When Ikeda Feingold needed a packaging partner to bring a family cocktail tradition to life, her search led her to rigid packaging leader TricorBraun.
Feingold’s product, The 1970, is an original, ready-to-drink vodka cocktail based on a family recipe since 1970 made with 19 exotic fruits, spices and botanicals and is 70 proof, thus the name The 1970.
Launched in spring 2017, The 1970 can be served neat over ice, as a shot, or mixed with any other spirit, juice or soda, used in place of straight vodka in a cocktail. “The applications are endless,” according to Feingold.
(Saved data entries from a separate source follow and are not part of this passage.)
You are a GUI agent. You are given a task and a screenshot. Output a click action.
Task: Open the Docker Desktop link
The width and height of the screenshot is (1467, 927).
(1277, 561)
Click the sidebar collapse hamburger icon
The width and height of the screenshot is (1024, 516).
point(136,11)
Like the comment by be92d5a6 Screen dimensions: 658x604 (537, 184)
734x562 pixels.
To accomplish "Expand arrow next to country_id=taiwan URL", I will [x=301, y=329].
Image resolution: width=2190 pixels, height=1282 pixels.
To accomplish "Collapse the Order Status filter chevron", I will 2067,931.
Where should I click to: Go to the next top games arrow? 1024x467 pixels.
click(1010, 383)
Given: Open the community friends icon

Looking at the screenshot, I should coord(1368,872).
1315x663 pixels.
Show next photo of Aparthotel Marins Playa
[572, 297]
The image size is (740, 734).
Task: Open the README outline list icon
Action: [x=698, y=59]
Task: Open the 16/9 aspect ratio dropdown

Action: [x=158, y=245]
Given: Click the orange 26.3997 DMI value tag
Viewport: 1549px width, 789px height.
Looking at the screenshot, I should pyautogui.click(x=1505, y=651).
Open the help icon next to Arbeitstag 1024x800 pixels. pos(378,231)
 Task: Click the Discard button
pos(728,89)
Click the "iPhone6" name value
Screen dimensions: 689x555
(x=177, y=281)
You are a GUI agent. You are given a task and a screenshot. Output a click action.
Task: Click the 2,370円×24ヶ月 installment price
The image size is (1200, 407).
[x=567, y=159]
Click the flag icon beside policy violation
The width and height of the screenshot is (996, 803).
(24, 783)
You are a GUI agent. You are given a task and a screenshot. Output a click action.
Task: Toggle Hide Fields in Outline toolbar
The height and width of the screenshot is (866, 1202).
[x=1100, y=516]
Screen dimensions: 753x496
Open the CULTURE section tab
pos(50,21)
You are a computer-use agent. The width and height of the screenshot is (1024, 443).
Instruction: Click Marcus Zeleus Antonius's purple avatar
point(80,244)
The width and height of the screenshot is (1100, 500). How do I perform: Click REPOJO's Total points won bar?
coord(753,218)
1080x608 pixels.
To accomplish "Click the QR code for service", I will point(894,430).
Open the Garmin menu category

“I was a small fish in a big pond with a brand-new product concept,” said Ikeda Feingold, entrepreneur and The 1970 vodka’s creator. “I was new to the process and searched online for glass manufacturers. I wasn’t hearing back from companies I thought could help me, but TricorBraun responded immediately. They were so patient and even though I was a small company, they took me seriously.”
The 1970 was created to appeal to millennials, who have a more sophisticated and global palate than previous generations.
“Millennials didn’t really have a spirits product of their own,” said Feingold. “I noticed they were romanticizing previous decades in their music and fashion choices and gravitating toward the 1970s in particular. Everything old was new again. At the same time, the 1970s was symbolic of my youth.”
Design Without Compromise
Feingold knew she wanted to deliver her cocktail in a tall, glass bottle with a mix of feminine and masculine design elements. She wanted her product, a new concept in vodka-based spirits with a modifier, to stand out from brown liquors, typically packaged in short bottles. “I wanted to it to be thought of as a liqueur but I didn’t want it to look like a liqueur bottle,” she said.
To achieve the look, an offset neck – which is uncommon for a glass-bottled product – was essential to her vision. Feingold shared her napkin sketch idea with Marco Serrano, TricorBraun’s design development manager.
“Ikeda’s design inspiration was sophisticated, elegant, high-end – and not manufacturable,” said Serrano. “Our challenge was to develop a manufacturable design without compromising the customer’s vision and to find a vendor who could produce the desired look. Today all necks are centered.”
Serrano and the TricorBraun team conducted a spirits merchandising audit and, working closely with Feingold throughout the process, quickly created a tapered design with an offset neck and broad shoulders that blended the reality of manufacturing with Feingold’s vision. “This is absolutely one of my favorite designs of the past ten years,” said Serrano.
The team worked to find the right bottle supplier in Italy – a supplier who could produce the offset neck and handle the intricate embossed elements on the sides of the bottle without fracturing the glass. Given the design’s tapered, flat panels, and heavy thick base the vendor used a semi-automatic process to mold the bottles. The final bottles were also hand-labeled and hand-filled which was required due to the unique, stylized shape.
The Customer Experience
Feingold said TricorBraun was instrumental in guiding her through the production process.
“There was no way I could have done this without TricorBraun,” said Feingold. “It was so important to me to get the bottle design right and TricorBraun was incredibly helpful, not only developing the final, engineered design but negotiating on my behalf to source all of the packaging elements: the glass bottle, the labels, hang tags, caps, boxes, cartons… everything. At the same time, they were generous in their guidance, taking me through the process step-by-step and making sure all of the design elements worked together.”
Looking Ahead
Currently available at on-premise locations in Georgia, The 1970 has exceeded sales expectations. Feingold expects to launch the product in a few more states, including South Carolina and Florida.
She attributes 90 percent of The 1970 vodka’s sales success to the product’s design.
“I wanted the bottle’s look to give the feeling that it’s been around for a long time, but yet also modern and new,” she said. “People have been very receptive, and that’s in large part due to the look of the product and its packaging.”